Problem details ▸ Across all of the records below, determine the number of lines containing the string "Click"; reply with that number only.

Data to process ▸
%%

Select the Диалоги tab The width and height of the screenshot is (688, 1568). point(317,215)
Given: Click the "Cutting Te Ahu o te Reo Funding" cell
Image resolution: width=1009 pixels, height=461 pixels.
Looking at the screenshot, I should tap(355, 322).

%%
%%

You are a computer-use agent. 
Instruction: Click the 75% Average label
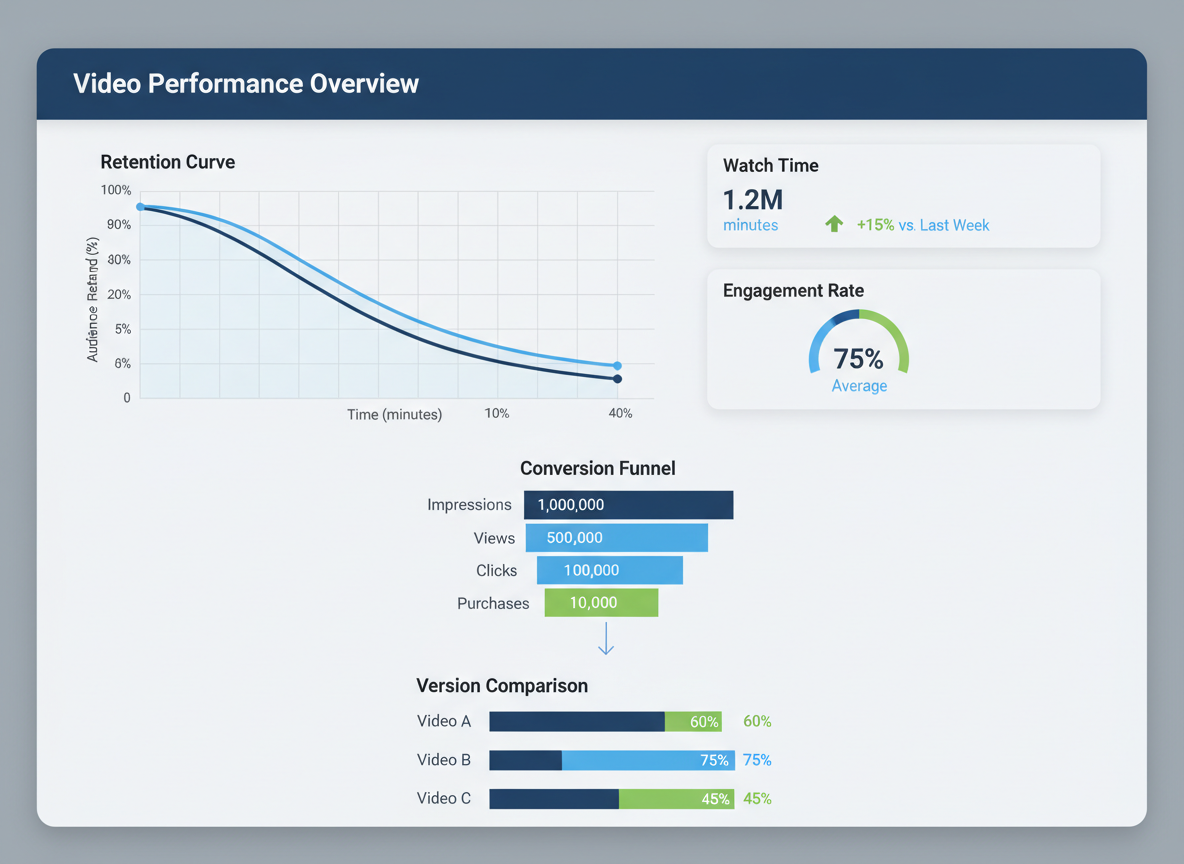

%%

Answer box ▸ 2